Surgery

The choice between surgery and dilatation as the primary mode of treatment is often determined by local referral patterns. When gastroenterologists with an interest in the esophagus are the first line of referral, dilatation is most often performed. When patients are referred directly to sur geons, surgery is more likely to be performed as the initial therapeutic intervention. Which group dominates in a particular locale appears to be passed down through generations of physicians and is based more on tradition than evidence. Studies suggest a good to excellent result from surgical myotomy in 70 to 90% of patients. Overall, a 10% better response rate with surgery over dilatation is supported in the literature. However, outcomes may be more operator dependent with myotomy than with dilatation.

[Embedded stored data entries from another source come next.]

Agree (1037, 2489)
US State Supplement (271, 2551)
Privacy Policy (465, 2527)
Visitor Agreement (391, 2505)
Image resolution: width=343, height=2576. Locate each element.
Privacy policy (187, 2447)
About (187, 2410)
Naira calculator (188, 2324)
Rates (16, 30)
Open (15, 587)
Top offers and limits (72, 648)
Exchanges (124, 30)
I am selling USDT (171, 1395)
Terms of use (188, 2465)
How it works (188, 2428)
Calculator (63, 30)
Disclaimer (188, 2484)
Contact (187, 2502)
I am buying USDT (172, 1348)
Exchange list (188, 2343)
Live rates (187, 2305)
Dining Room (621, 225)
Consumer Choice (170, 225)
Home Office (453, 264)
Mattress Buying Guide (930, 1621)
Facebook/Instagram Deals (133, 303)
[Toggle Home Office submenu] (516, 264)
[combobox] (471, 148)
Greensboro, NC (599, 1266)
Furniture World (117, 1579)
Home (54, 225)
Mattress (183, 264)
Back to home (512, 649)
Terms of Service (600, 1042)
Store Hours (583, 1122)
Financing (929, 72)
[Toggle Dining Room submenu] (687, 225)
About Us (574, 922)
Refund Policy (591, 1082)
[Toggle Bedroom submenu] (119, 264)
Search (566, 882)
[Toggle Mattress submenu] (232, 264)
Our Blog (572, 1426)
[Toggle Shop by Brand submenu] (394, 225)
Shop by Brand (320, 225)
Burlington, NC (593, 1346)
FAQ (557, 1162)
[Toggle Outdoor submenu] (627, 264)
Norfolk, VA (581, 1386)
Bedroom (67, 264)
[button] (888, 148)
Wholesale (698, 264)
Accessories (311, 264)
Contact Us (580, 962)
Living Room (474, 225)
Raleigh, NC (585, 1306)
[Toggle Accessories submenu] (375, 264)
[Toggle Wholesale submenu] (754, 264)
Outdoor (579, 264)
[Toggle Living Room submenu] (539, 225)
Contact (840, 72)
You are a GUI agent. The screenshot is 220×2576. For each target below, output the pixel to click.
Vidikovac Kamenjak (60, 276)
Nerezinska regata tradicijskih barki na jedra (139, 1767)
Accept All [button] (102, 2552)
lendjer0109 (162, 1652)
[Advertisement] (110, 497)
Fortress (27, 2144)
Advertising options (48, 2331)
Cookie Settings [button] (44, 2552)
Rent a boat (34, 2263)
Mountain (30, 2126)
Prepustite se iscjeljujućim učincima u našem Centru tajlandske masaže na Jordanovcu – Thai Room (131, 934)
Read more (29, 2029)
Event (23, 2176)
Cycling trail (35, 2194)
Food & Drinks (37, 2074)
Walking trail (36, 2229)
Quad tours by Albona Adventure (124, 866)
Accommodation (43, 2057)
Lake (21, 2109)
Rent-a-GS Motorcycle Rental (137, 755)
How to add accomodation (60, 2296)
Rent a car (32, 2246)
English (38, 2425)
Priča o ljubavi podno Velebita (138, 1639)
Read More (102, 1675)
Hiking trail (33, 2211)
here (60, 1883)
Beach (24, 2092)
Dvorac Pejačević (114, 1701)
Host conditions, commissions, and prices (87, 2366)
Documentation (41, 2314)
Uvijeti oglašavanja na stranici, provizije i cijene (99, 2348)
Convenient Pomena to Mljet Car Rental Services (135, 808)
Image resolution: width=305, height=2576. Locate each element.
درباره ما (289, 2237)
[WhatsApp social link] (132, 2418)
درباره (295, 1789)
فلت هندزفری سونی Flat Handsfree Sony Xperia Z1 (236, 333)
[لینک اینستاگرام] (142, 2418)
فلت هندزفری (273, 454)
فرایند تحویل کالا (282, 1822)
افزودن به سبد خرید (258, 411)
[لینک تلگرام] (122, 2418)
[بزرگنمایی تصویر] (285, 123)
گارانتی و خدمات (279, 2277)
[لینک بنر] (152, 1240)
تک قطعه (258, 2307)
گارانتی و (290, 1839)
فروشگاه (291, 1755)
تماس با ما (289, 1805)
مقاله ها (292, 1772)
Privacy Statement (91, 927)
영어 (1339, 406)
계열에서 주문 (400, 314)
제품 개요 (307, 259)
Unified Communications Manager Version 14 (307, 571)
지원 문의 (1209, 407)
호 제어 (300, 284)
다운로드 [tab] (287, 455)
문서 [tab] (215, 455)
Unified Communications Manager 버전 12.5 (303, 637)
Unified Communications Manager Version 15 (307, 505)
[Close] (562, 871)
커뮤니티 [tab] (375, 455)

This better response rate for myotomy, however, comes with some baggage. Although some surgeons claim excellent results without postoperative reflux problems, others have found clinically significant gastroesophageal reflux occurs in a large proportion of patients. For that reason, myotomy is often combined with an antireflux procedure. However, in the face of absent peristalsis, fundoplication can interpose an obstructive element, therefore, at least conceptually, counteracting the primary goal of surgery. For this reason, when antireflux surgery is included, a partial fundoplication is usually preferred. Myotomy can be performed through either a thoracic or abdominal approach. It is my impression that abdominal surgeons tend to favor the addition of an antireflux component, whereas thoracic surgeons do not.

Aside from reflux, postoperative problems include early or late recurrence of obstructive symptoms. Early recurrence may be due to inadequate myotomy or obstruction by the wrap. Late recurrence may also be due to an inadequate myotomy, but is more likely to occur from a reflux-induced inflammation and stricture formation. It is often difficult to distinguish between these alternative causes.

Recently there has been a trend towards thoracoscopic or laparoscopic approach to myotomy. The benefits of minimally invasive surgery are primarily in terms of faster postoperative recovery and less patient discomfort. Although these benefits are real and often sufficient to make a patient favor a surgical option that they might otherwise refuse, it is unlikely that minimally invasive surgery is in fact superior to its open variant in terms of long term results. Nonetheless, the introduction of laparoscopic and thora-coscopic myotomy has created a more balanced playing field, in which surgery and dilatation are increasingly seen as valid initial treatment options.